A specialist in grant funding is set to help Forsbrook Parish Council extend and refurbish sports changing rooms in Blythe Bridge.
The changing rooms are set to be deep cleaned – at a cost of £350 – but will then remain closed to players because of the coronavirus.
The parish council plans to improve facilities at the changing rooms, but needs to raise additional funds after diverting cash towards the hoped-for purchase of the former Blythe Bridge Police Post.
Andrew Heaward from Blythe Bridge, runs his own consultancy – Heaward Solutions – offering non-profit organisations the help and support they need to access grant funding.
He was invited to speak to the parish council at their monthly meeting on Monday, July 20.
A former manager of leisure services in Stoke-on-Trent, Andrew has helped raise more than £35 million for projects across the city and beyond during his career.
He said: “I think it would be worth doing an investigatory piece of work to look at what the funding options are.
“The first starting point is what you want and what the vision is for the changing rooms. Then it would be a funding analysis. In the UK there are 8,800 funders and the lowest figure they give is £3.2 billion every year – and that excludes the Lottery, the Government and corporates.
“We could probably find a fund that would pay for a meeting room or training room and that might be interesting, but how do you want to ‘swear’ your asset? Are you really going to spend £40,000 for it just to be used once a week on a Sunday morning during the football season?
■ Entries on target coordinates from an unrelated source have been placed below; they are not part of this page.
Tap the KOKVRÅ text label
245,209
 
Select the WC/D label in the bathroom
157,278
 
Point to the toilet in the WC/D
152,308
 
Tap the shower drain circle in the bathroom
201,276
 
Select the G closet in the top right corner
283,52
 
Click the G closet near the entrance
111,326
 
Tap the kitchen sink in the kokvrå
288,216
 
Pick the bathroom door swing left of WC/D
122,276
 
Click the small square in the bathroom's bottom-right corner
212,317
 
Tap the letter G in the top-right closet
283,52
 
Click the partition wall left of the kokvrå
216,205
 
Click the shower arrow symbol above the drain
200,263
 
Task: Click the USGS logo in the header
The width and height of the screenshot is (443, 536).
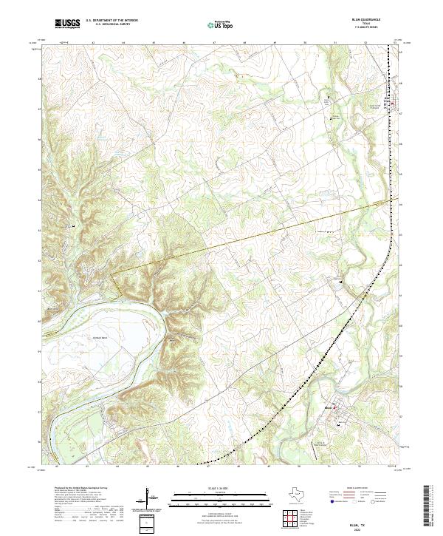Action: pyautogui.click(x=68, y=24)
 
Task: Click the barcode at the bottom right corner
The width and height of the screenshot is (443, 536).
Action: pyautogui.click(x=427, y=509)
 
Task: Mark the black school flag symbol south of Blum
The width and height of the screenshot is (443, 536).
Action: pyautogui.click(x=338, y=426)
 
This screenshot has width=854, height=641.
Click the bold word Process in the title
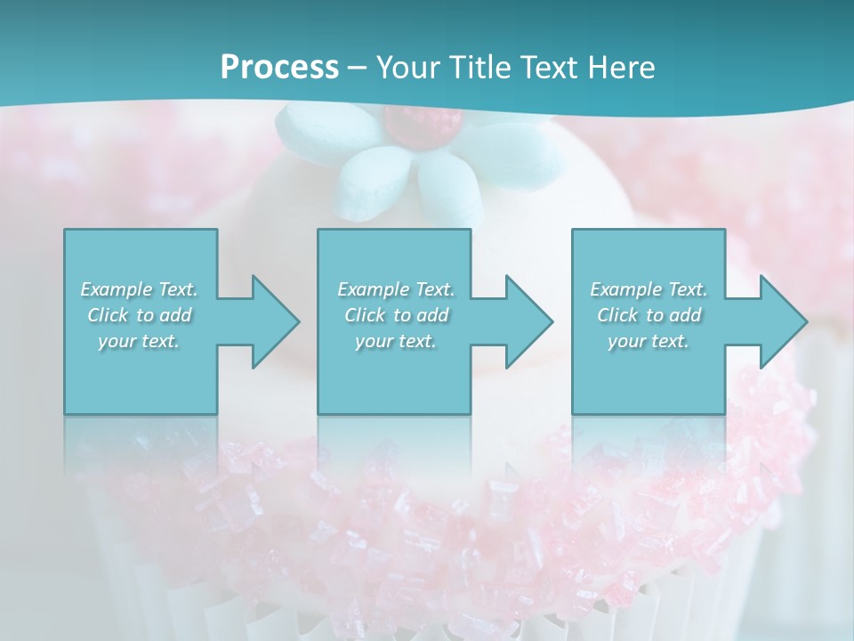(x=279, y=68)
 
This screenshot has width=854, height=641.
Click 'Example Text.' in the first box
(x=139, y=289)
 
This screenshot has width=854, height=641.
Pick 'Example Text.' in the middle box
(x=396, y=289)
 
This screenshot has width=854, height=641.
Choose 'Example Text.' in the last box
(x=649, y=289)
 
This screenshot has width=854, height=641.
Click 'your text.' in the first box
(x=139, y=341)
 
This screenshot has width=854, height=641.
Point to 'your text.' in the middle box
(x=396, y=341)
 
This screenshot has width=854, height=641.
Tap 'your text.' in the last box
(x=649, y=341)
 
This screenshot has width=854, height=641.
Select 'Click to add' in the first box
(x=139, y=315)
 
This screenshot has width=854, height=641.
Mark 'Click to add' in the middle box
(x=396, y=315)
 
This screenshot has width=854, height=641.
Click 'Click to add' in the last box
(x=649, y=315)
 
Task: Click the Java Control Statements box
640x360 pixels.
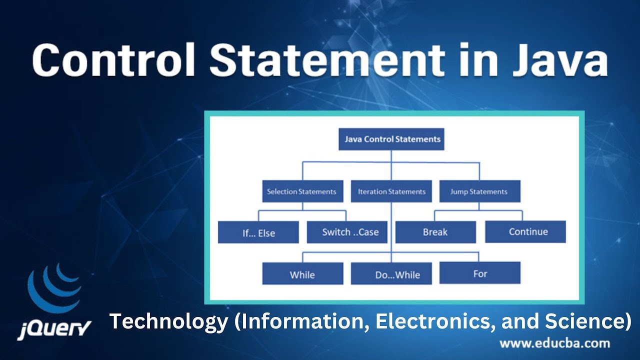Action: [x=392, y=139]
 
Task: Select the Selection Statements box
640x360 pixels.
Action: [x=302, y=192]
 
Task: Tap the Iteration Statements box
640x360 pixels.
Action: [x=392, y=192]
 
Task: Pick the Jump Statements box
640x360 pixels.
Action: [x=478, y=192]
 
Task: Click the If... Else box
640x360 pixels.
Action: [x=258, y=232]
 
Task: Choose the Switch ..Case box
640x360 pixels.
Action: [x=350, y=232]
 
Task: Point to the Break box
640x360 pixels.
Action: [x=436, y=232]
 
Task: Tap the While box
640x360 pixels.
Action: [x=302, y=274]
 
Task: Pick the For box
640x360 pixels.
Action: [x=480, y=274]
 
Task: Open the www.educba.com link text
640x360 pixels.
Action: [x=554, y=344]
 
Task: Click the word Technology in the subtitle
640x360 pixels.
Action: [x=168, y=322]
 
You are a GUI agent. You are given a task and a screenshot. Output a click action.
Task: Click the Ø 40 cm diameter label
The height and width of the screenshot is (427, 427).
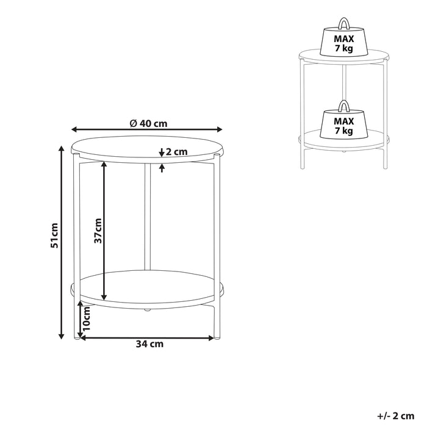click(x=148, y=123)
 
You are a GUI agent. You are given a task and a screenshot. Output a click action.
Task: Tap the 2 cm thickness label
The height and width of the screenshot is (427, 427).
click(x=176, y=152)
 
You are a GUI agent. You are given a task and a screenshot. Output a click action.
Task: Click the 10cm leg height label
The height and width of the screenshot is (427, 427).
click(x=87, y=320)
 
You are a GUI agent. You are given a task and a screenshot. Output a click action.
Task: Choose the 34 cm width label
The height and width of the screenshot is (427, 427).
click(x=149, y=344)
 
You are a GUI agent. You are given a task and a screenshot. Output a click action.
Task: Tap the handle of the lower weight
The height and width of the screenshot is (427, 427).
click(x=344, y=105)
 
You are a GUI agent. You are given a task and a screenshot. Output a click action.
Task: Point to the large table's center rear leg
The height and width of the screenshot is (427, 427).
click(x=146, y=220)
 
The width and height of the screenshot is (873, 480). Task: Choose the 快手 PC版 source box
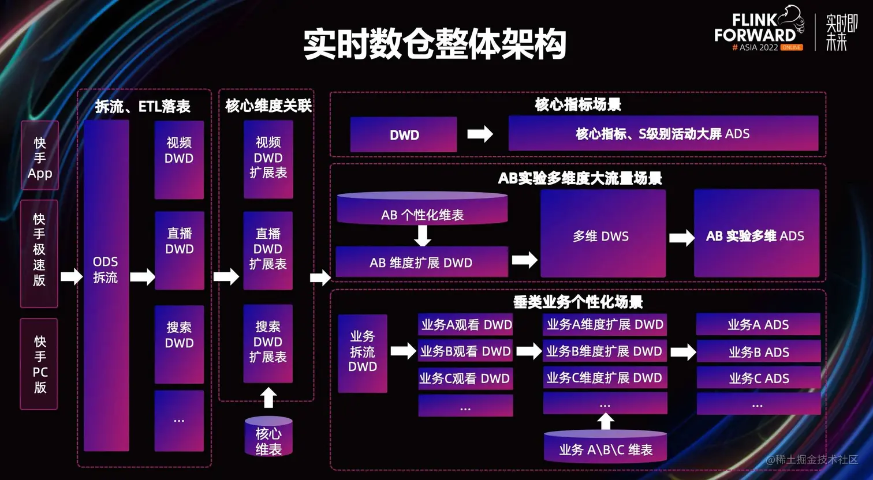39,363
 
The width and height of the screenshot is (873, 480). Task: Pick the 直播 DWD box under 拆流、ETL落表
179,250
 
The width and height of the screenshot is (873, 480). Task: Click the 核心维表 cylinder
268,437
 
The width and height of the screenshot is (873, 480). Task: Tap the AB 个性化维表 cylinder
422,209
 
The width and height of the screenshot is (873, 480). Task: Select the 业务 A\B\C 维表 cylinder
605,447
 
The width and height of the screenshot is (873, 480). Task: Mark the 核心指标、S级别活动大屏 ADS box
663,134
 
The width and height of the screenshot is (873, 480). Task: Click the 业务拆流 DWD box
363,352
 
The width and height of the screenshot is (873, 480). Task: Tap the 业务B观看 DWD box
465,351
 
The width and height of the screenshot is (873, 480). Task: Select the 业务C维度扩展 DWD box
605,378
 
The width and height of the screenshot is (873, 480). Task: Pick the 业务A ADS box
758,325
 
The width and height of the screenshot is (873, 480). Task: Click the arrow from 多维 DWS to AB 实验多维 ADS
681,237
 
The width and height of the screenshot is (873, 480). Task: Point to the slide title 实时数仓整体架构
434,44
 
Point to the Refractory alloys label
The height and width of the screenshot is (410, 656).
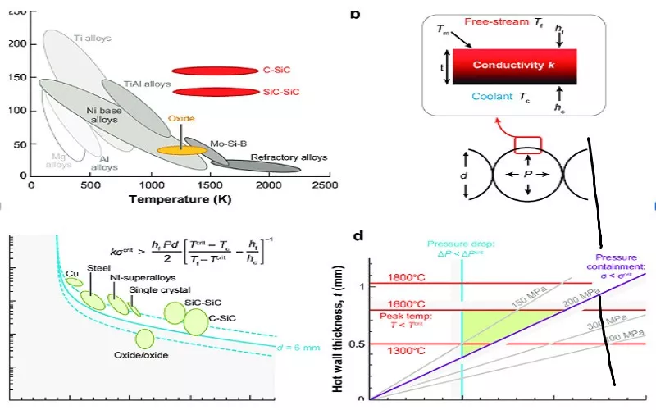(289, 157)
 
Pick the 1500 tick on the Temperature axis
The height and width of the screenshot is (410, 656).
(209, 186)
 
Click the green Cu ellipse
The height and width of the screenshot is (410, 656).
(74, 282)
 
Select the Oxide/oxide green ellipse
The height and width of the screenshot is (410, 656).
(144, 339)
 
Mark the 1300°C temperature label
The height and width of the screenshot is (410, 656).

How does that relate to the activities in the community centre? That all needs thinking through when building a bid. But it’s possible to get funding.”
The parish council agreed to consider Andrew’s advice and hold a special meeting in August – when the council is usually in recess – to debate the future potential of the changing rooms and how to get the project moving.
The council also heard that funding plans for the former police post were looking hopeful and that there was optimism the amount needed to purchase the building as a community asset could be found in time.
The future of the police post has yet to be decided, although in a message to villagers after the parish council meeting, chairman of the council Peter Jones, stated the building could become a ‘community centre.’